Opinion: Death of baby reinforces need for screening of pregnant women
The desperately sad death of baby Hollie Maguire has highlighted once again the dangers posed by a common infection and will reinforce calls for the health service to offer screening to pregnant women.
Baby Hollie died just 30 minutes after she was born at the Royal Jubilee Maternity Hospital in Belfast on October 26, 2016.
A postmortem examination found the cause of the infant's death was congenital pneumonia (Group B Streptococcus), widely known as GBS or Strep B, which is a bacteria carried by many pregnant women.
Most of them will have healthy babies but there is a small risk the infection will be passed on to the child during labour.
In the UK, on average two babies a day develop GBS infection, one baby a week dies from it and one baby a week survives but is left with long term disabilities.
The UK does not routinely screen for the infection but it is offered in many developed countries, including the United States where rates have been dramatically reduced.

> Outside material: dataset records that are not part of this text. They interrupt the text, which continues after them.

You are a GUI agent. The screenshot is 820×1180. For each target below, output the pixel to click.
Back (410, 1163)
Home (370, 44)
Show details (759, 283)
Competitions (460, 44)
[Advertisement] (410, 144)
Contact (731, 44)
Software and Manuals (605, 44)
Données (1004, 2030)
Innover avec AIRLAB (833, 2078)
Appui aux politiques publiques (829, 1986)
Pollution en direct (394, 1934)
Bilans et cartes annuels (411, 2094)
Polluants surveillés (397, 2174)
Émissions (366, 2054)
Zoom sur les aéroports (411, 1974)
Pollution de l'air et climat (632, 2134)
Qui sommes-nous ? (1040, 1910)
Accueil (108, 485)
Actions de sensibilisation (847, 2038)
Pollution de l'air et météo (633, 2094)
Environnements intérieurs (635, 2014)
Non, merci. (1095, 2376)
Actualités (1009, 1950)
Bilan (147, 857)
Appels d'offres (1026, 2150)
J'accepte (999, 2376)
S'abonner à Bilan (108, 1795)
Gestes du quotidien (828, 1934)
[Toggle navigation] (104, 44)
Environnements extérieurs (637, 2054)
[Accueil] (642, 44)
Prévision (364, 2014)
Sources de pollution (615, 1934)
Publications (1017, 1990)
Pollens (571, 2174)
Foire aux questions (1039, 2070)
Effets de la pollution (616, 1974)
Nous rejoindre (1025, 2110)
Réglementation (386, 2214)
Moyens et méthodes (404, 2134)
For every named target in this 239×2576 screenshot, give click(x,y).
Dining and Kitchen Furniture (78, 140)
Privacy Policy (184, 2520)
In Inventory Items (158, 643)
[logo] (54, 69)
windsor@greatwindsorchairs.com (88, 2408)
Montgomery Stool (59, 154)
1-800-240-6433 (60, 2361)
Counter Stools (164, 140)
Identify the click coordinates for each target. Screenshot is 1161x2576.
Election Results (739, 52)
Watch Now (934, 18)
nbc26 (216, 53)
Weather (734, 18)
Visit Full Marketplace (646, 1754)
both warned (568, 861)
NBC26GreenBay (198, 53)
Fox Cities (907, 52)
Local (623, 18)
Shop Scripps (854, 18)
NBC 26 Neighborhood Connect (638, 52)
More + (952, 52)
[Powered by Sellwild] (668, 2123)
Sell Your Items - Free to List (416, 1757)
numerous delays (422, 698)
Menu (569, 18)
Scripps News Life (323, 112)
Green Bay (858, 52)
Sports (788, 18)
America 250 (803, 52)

The NHS uses risk factors to assess pregnant women, however, as the current level of deaths and serious illness shows, this is an approach that is plainly not effective enough.
Although GBS is potentially deadly, it is fair to say that awareness of this infection is not particularly high among expectant mothers nor is the fact that women can pay to be tested privately.
They may also be unaware that women who test positive can be given antibiotics in labour to reduce the chance of passing on the infection to their baby.
Hollie's dad, Brendan Maguire, is calling for expectant parents to be provided with information about the risks of GBS and given the opportunity to have a test carried out either with the NHS or privately.
Coroner Patrick McGurgan said this was not the first Strep B inquest he had dealt with 'and it won't be the last.'
The health authorities must give urgent consideration to screening pregnant women and helping to prevent avoidable loss of life.